▶ **Texto para leer**:
Yo estoy convencido de que el fin primordial de la oración no es la relajación del cuerpo, ni el control de los sentidos, ni la desintoxicación de la mente, ni aún obtener favores de Dios. La oración no puede reducirse a practicar unas técnicas de respiración o de relajación muscular o de vacío de la mente, para estar mejor.
La armonía interior, la serenidad del ánimo, la paz de la conciencia... son frutos que se pueden obtener de la oración, pero no su fin ni su justificación. Para un hijo del Carmelo, el objetivo de la oración solo puede ser «tratar de amistad, estando muchas veces tratando a solas con quien sabemos que nos ama» (V 8,5), tal como nos enseña santa Teresa de Jesús (de Ávila), nuestra madre.
Nuestra hermana santa Teresa del Niño Jesús (de Lisieux) añade que la oración no consiste en repetir unas fórmulas aprendidas, en unos momentos y lugares determinados. Por el contrario, se trata de hablar a Dios con toda sencillez, incluso sin palabras, en todo momento y lugar. En verdad que nuestro lenguaje es limitado, pero nuestra hermana Teresita nos recuerda que la oración no brota de la mente, sino del corazón.
Eso es lo que yo deseo: que mi oración brote de lo más profundo de mi pobre corazón y que todas mis actividades cotidianas queden asumidas en la oración, formando parte de una vida con sentido, caminando por las sendas del Señor y encarnando en los acontecimientos históricos que me toca vivir el proyecto de Dios para mi persona.
La oración es la ofrenda de mi tiempo y de mi vida a Dios, sin necesidad de otras motivaciones fuera del amor. Tengo la seguridad de que, cuando más ocupado estoy, cuando más me cuesta dejar todas las cosas para darle mi tiempo a Dios en la oración, es más auténtica y valiosa.

▶ **Datos proporcionados**:

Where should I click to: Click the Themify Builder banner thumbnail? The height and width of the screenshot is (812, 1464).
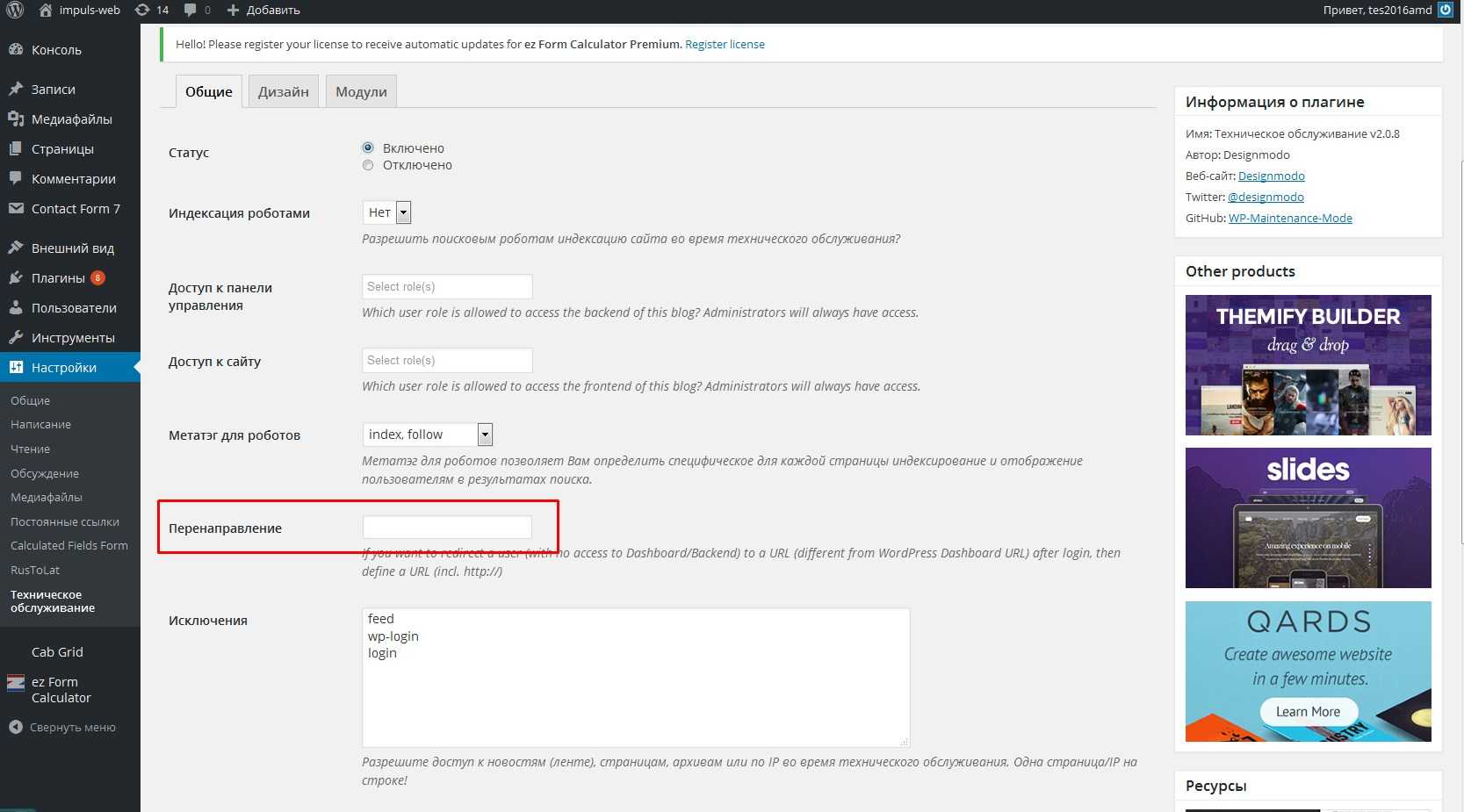pos(1308,365)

▶ **Instrucción 1**:
Según el texto sobre la oración, ¿cuál es el objetivo de la oración para un hijo del Carmelo?
▶ **Instrucción 2**:
Continúa el texto sobre la oración desde su última frase.

▶ **Resultado 1**:
Tratar de amistad, estando muchas veces tratando a solas con quien sabemos que nos ama.

▶ **Resultado 2**:
Quiero que mi oración sea gratuita, quiero orar porque Dios es importante para mí, sin esperar nada a cambio. Al mismo tiempo, soy consciente de que hay una misteriosa fecundidad de la oración, que vivifica la fe del orante y la vida de toda la Iglesia. Con razón se afirma que los monasterios son como los pulmones espirituales de la Iglesia y de la sociedad.
Por eso, también presento en mi oración a todos los que amo, a quienes me piden que interceda por ellos, a los enfermos y a los que sufren, con la sencillez de los niños, que todo lo esperan de sus padres. Sé que Dios es amor y se interesa por nosotros, por nuestras cosas, también por las más pequeñas. Por eso abro mi corazón en su presencia y pongo en manos del Señor mis necesidades y las del mundo entero.
San Pablo enseña que «no sabemos orar como nos conviene» (Rom 8,26). Esto me lleva a reafirmarme en que la oración no es una cuestión de métodos humanos. Por eso, también pido al Espíritu Santo que me ilumine y que me guíe por las sendas de la vida, ayudándome a cumplir siempre la voluntad de Dios. Amén. Eduardo Sanz de Miguel, o.c.d.